Dean Carbis, chief exterior designer for the Ford Bronco, tells news week that the boards were designed with the emotional reactions of customers in mind who wanted to go beyond the chrome plate – or “candy bar” as he calls it – that had become the norm.
“If you want to be more emotional, you can give the customer a visual image by having something that relates to a particular place, personality or style, rather than just being XL, STX or ST,” he explained. “So they do not feel that they are losing or gaining more than they are willing to pay for. They are actually buying the vehicle they need and that suits their needs. “
The team wanted to ensure that the nameplates would help build a potential buyer’s confidence in the opportunities they will receive with their Bronco.
“I think the basic premise is that you are not getting a cheap vehicle and you are not spending too much,” he said. “You get a vehicle that suits your purpose. And it’s aimed at the type of person that we feel applies to this particular series. “
Jason White teaches design history and theory at Detroit College of Creative Design, one of the nation’s leading colleges of transportation design. He is also a former designer for Ford.
In conversation with news week, he cited the legacy of industrial designer Raymond Loewy as the historical reference point for the Bronco’s badge. Loewy worked for Studebaker, designed the Greyhound bus and created the original emblem for the US Postal Service.
“He was trying to get results with abstract symbols that were very simple but had high memory power,” White said. “If you think about it, it’s a really difficult balance.”
He cited the Big Bend and Black Diamond emblems as good examples of this balance, where the emblem and the design of the vehicle work together in harmony.
“If you want to do some kind of special trimming, make sure it works with what the shape does,” he added. “Do not do anything that tries to compete with the shape of the vehicle.”

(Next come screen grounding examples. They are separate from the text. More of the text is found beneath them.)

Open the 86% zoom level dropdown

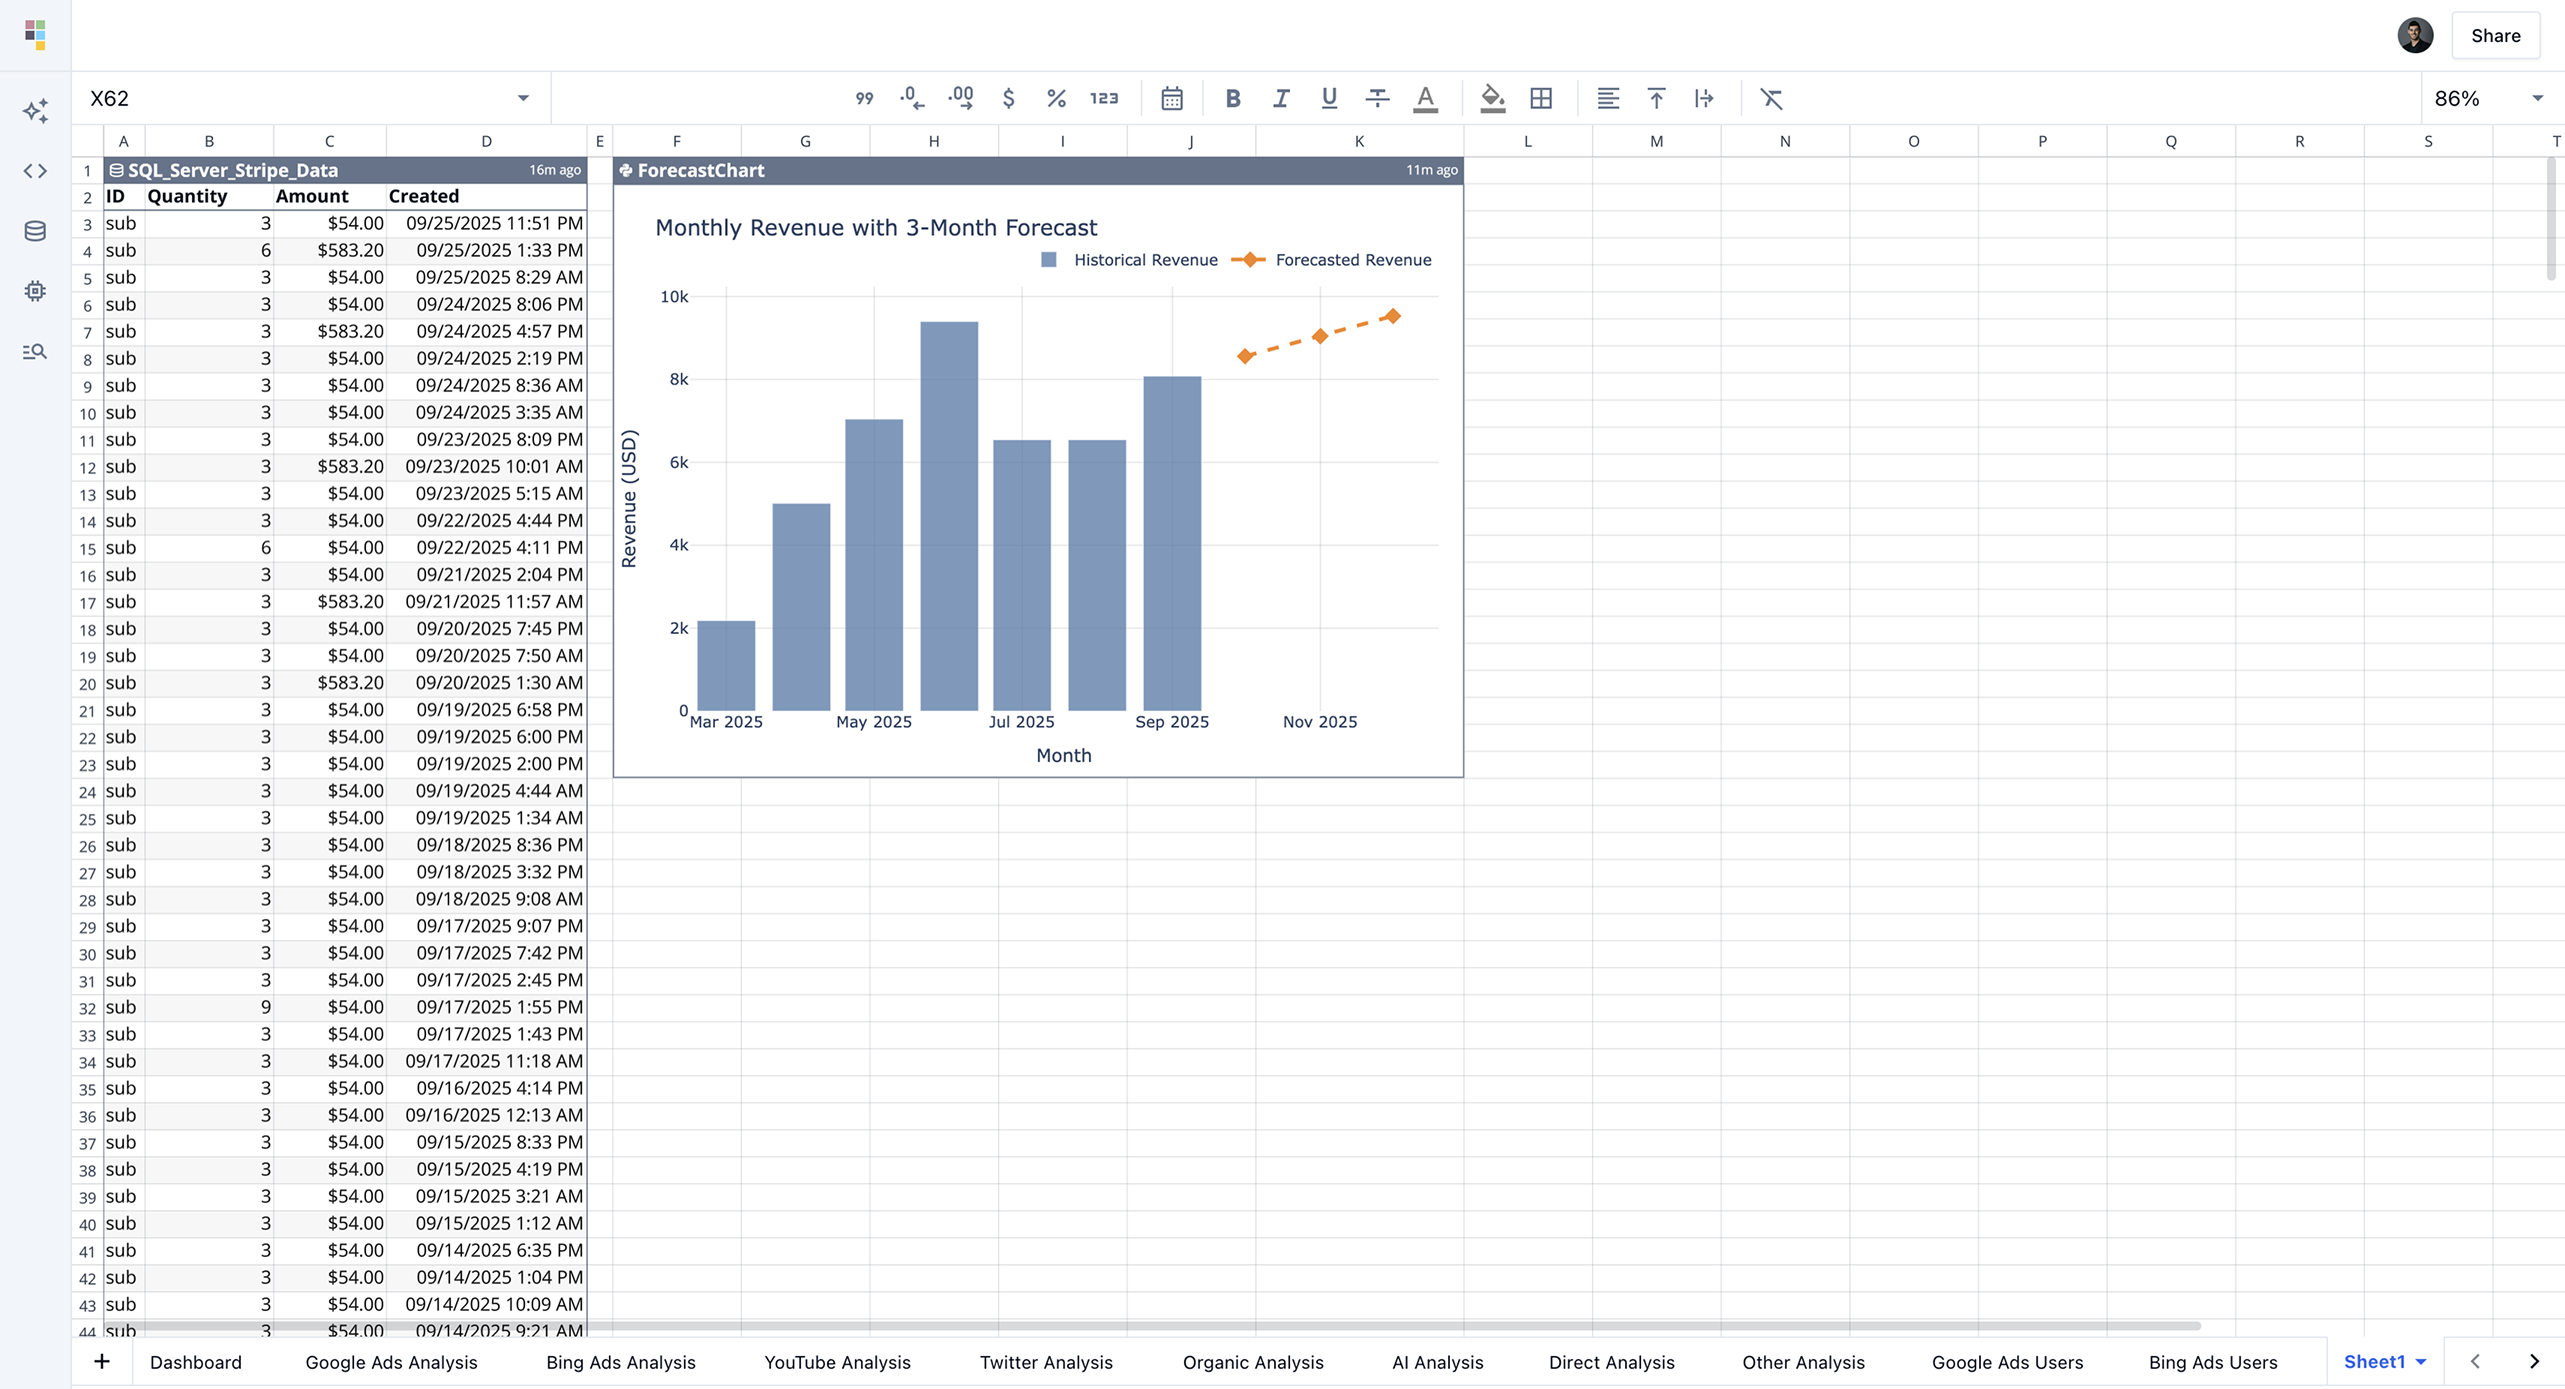(2537, 98)
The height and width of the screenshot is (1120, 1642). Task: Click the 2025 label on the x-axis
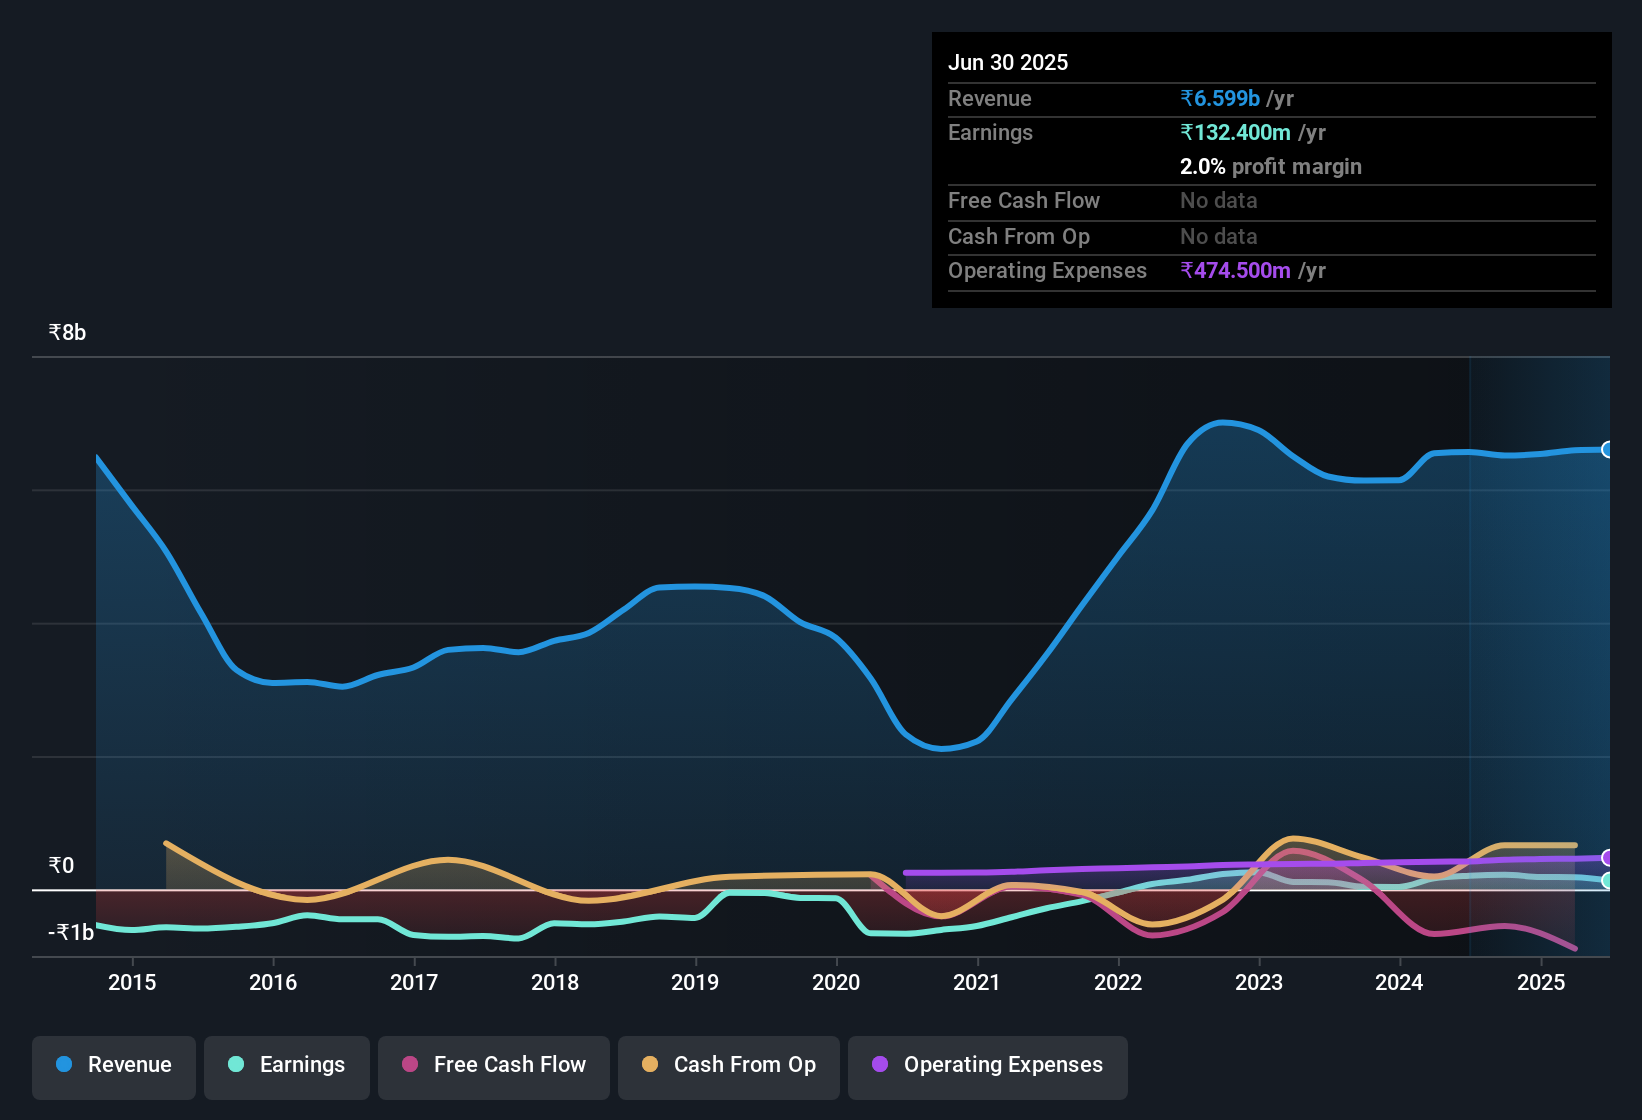coord(1542,983)
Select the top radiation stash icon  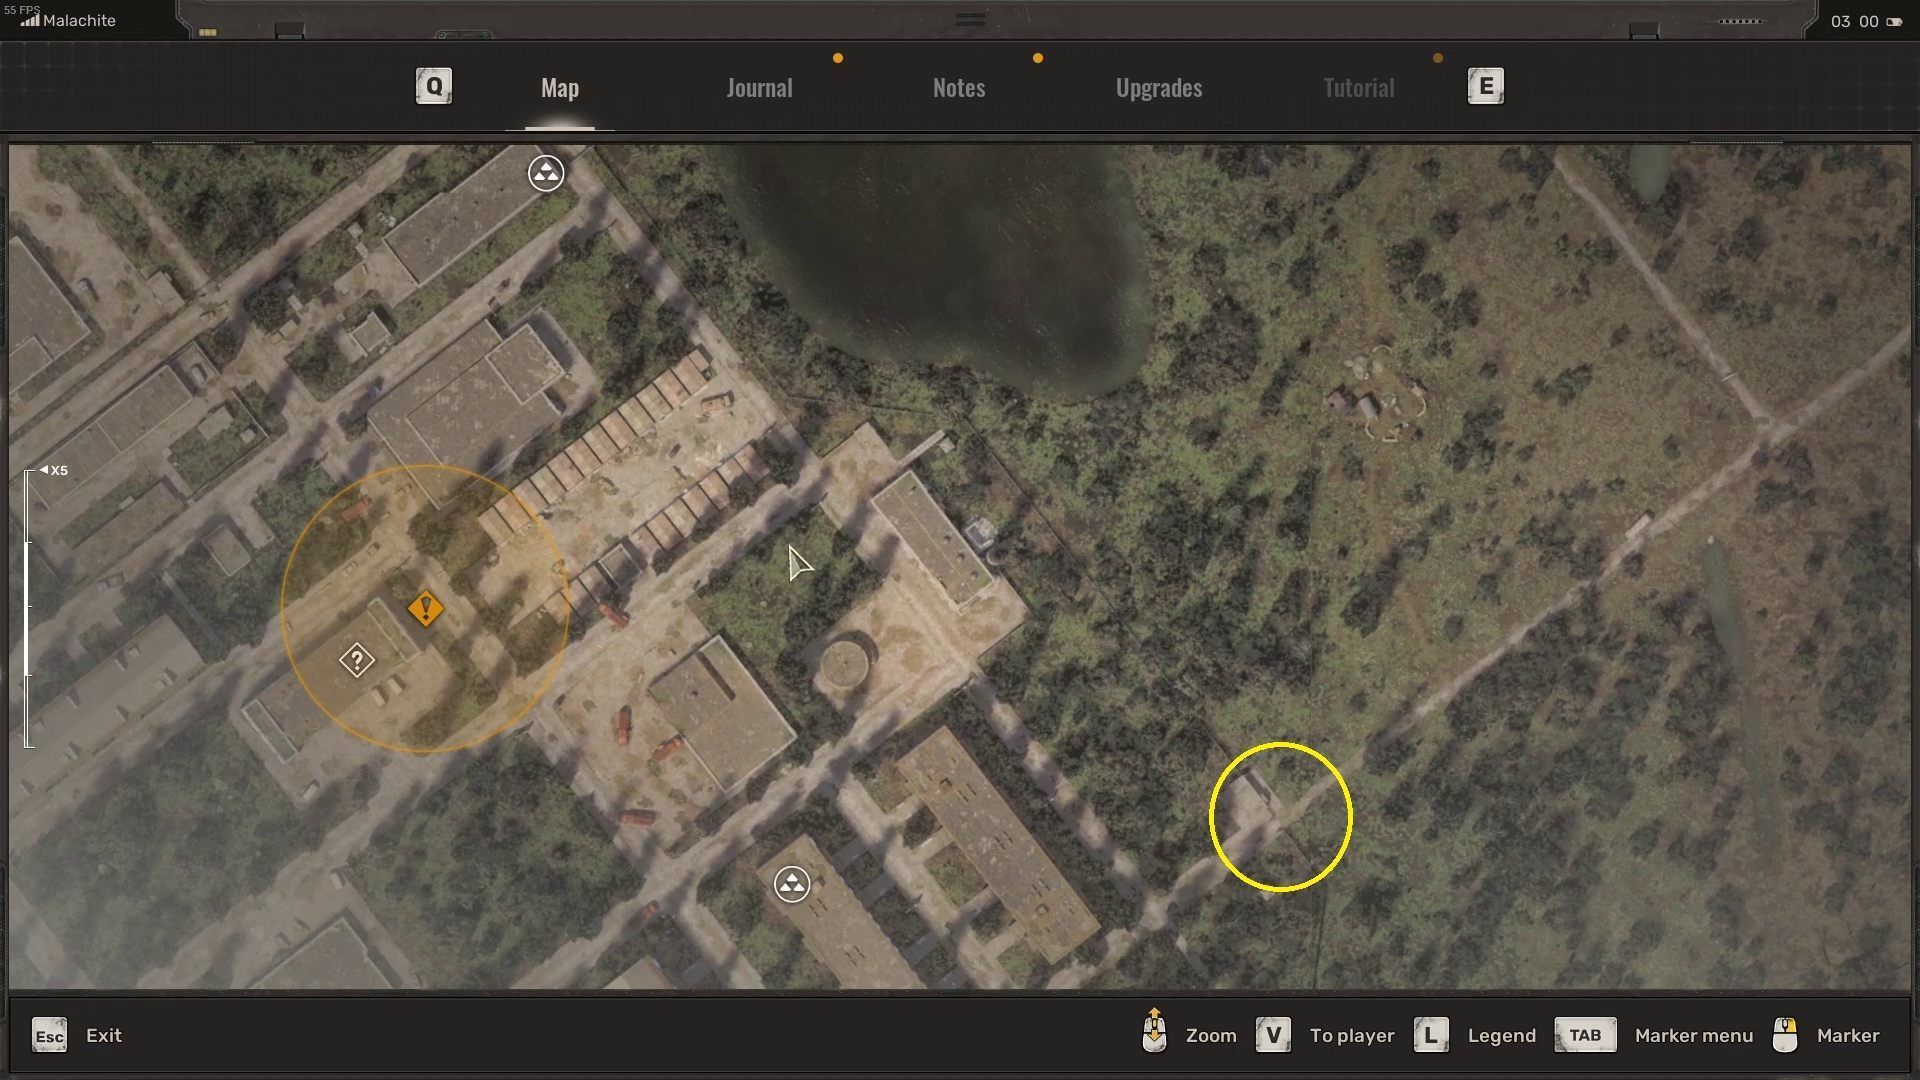point(546,173)
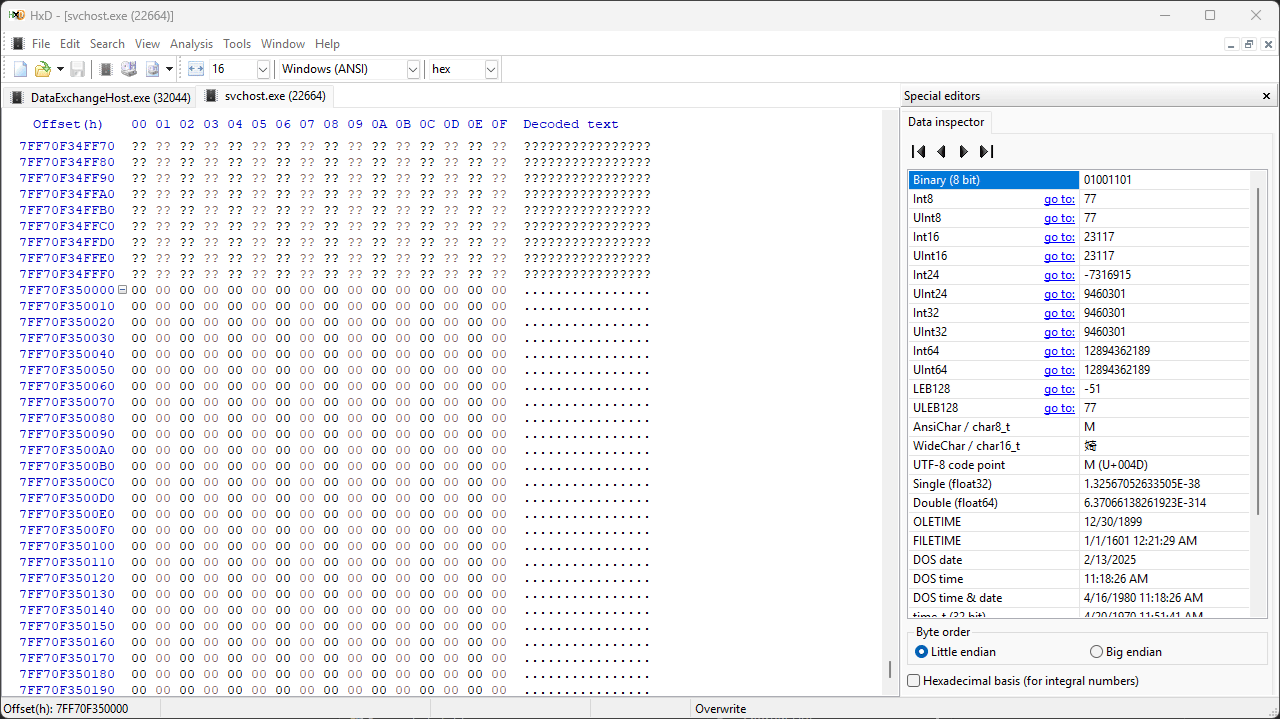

Each Bronco emblem goes beyond the mere appearance and has a unique texture that, although not obvious at first glance, is clearly touching.
Small diamond backs run through the Black Diamond emblem, the wave pattern has a texture distinct from the other features of the Outer Banks cladding, and the rugged nature of the rocks in the Big Bend is mimicked in the appropriate Bronco.
Carbis wants to explore how to wrap more in badges, such as different tones, colors and depth of field, but the team is limited in the materials they can use. The priority is to use materials that are UV, abrasion and scratch resistant.
The team also had to figure out how to integrate the Sasquatch package into the vehicle’s history, and ultimately decided to hide a Sasquatch silhouette in the fairing marks. Only the basic disguise without a label will receive a special label for this package.
“It was another good story where we could play with the brands,” he said. “We start playing with the Sasquatch story, where he hides in the emblem … Mythology says he’s always hidden. He’s hard to see.”
Of all the badge designs, Carbis prefers that associated with the Badlands variant, which has a mountainous silhouette that also has a skull and crossed bones on a yellow background. He sees a deeper story in the emblem.
“There’s definitely a graphic intent in terms of shape and images,” he said. “Depending on how you see it and how your mind is set, you see the skull or you see the mountain range.”
Ford is not the only company experimenting with expressive badge designs. Subaru’s slowly growing Wilderness variants have a mountain range and forest on its emblem.
Carbis says that as the Bronco story unfolds and more potential skins are designed, his team will continue to explore new ways of telling the story of this vehicle. He points to the Everglades border, which shows a topographic map of Florida’s wetlands.
He also hopes that this will be extended to other parts of the Ford series and the automotive industry in general, although he does not expect the same level of detail as the Bronco brand. Part of that is due to the aftermarket’s fervor and modularity, which enthusiastic vehicles experience, as he says, are not so pronounced in traditional pickups or SUVs.
“Only Bronco can do that,” he said. “But I like the way we played with silhouette, texture and reflectivity, so badges have more meaningful elements than just being a candy bar.”